* _Text section_:
§

The current invention is a method for using inexpensive and widely available silica nanoparticles as a fluid loss prevention agent and nanoproppant to maintain micro-fractures during hydraulic fracturing (fracking) to extract oil or natural gas from a variety of geological formations. Fracking as a method for extracting oil and natural gas from previously troublesome formations is becoming increasingly common. In recent years, fracking of tight oil formations has greatly increased the production of oil and gas in the US and elsewhere. As we explore the limitations of this method, it becomes clear that production can be further improved with micro- and nanoscale technologies. Because fracking requires fracturing the geologic formation, there is a need to maintain the integrity of the pores in order to continue to extract the products. The current invention utilizes nanoparticles to better support the micro-fractures that are formed or opened through fracturing. These nanoparticles were chosen for their high resistance to compressive stress, availability/low cost, and ability to prevent fluid loss.

This method strategically inserts nanoparticles into a hydraulically fractured well. The nanoparticles are moved based on size to fill in micro- and nano-fractures. This prevents fluid loss and reinforces the pore, resulting in an extended fracture network that exposes a greater amount of rock surface for oil and gas extraction.

§

* _Exercise 1_:
In the text on silica nanoparticles in fracking, what determines how the nanoparticles are moved to fill in micro- and nano-fractures?
* _Exercise 2_:
List every property that the silica nanoparticle text gives as a reason for choosing these nanoparticles.
* _Exercise 3_:
Write the next part of the text on silica nanoparticles in fracking, beginning after its last sentence.

* _Dataset_:
§

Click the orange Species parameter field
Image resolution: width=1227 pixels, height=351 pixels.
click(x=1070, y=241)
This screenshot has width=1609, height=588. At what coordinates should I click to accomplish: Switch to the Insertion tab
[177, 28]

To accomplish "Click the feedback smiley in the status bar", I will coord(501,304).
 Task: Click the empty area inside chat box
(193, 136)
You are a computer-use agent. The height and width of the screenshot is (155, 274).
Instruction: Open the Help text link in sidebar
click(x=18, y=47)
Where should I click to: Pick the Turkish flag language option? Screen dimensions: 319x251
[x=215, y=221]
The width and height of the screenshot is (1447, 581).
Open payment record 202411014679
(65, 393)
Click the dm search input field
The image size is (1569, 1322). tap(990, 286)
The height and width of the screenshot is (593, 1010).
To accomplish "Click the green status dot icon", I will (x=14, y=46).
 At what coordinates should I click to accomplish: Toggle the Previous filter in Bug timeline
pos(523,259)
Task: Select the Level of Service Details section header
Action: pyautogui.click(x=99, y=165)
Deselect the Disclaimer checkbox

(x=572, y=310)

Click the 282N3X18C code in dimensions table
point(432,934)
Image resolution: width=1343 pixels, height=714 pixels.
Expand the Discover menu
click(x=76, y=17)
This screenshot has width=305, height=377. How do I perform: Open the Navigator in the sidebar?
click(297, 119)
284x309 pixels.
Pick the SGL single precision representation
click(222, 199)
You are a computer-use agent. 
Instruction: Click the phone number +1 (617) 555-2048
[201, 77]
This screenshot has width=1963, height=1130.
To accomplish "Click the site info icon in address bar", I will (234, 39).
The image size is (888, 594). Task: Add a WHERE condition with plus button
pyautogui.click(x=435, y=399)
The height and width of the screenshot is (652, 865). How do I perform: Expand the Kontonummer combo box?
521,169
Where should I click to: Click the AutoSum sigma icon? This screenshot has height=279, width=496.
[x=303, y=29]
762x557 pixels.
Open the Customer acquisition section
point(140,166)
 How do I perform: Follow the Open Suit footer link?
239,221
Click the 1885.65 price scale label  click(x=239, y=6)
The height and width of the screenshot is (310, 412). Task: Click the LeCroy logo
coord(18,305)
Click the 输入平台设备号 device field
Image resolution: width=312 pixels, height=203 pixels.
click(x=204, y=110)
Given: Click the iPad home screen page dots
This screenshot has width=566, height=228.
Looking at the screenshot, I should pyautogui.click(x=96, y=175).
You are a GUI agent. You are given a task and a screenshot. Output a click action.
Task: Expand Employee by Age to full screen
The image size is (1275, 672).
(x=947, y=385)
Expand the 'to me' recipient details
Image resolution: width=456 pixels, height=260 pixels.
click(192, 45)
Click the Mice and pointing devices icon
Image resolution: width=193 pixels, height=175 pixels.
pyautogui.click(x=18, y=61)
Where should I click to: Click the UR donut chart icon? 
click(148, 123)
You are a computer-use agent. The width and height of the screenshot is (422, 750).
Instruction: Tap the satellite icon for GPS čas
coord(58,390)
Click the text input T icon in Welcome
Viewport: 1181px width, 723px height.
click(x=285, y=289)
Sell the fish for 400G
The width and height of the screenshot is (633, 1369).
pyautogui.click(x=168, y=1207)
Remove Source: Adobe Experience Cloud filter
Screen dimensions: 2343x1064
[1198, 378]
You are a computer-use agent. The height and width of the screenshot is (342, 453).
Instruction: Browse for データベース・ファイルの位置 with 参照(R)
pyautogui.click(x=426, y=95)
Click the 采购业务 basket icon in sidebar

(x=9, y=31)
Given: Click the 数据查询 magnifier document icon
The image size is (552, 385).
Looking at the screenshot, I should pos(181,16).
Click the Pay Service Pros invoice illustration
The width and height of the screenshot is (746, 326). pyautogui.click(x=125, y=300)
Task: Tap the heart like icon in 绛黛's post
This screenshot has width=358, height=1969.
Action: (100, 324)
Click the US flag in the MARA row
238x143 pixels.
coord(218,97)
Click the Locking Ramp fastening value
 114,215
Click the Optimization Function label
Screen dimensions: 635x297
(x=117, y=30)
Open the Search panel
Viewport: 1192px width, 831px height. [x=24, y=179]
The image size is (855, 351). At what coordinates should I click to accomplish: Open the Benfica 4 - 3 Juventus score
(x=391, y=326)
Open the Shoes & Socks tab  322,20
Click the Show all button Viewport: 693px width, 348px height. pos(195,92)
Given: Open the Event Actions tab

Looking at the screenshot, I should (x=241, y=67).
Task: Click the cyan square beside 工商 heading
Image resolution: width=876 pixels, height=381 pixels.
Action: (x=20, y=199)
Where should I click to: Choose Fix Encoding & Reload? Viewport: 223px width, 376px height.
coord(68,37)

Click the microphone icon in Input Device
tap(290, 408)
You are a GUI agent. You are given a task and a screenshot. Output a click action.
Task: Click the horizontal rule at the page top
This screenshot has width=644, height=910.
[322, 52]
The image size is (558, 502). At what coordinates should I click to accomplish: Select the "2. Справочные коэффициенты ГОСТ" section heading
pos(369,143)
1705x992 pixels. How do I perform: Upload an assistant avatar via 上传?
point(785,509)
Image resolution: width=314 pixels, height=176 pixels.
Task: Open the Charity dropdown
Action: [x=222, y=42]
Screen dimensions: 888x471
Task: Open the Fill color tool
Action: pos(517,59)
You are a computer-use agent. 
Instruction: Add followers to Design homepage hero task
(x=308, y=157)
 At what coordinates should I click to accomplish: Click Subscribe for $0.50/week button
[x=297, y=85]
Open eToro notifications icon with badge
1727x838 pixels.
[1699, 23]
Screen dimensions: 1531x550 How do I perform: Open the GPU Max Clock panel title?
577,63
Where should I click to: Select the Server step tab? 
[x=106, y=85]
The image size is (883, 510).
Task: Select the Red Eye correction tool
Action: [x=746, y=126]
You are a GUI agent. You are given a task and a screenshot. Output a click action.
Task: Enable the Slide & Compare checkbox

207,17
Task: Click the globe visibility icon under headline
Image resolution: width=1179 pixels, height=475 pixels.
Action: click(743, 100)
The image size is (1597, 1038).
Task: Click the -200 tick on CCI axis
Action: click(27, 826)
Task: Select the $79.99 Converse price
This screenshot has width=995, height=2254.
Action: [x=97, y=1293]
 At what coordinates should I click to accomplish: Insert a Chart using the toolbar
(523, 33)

§

* _Written answer 1_:
Their size.

* _Written answer 2_:
High resistance to compressive stress, availability/low cost, and ability to prevent fluid loss.

* _Written answer 3_:
-use in tight and ultra-tight formations.


  • Prevents collapse of micro- and nanofractures
  • Propagates a fracture more efficiently with less fluid loss. The result is a reduction in the amount of water used during the fracking process and improved production of oil and/or gas from the formation.
  • Further development of this technology could provide the opportunity to add coatings to the nanoparticles for improved performance and added benefits (such as the removal of clay particles from extracted oil).
  • Efficient source of nanoparticles, reducing the overall cost of extraction.
  • The physical properties of the nanoparticles identified by this research are especially well-suited for use as proppants in the types of fractures that are commonly seen in fracking applications.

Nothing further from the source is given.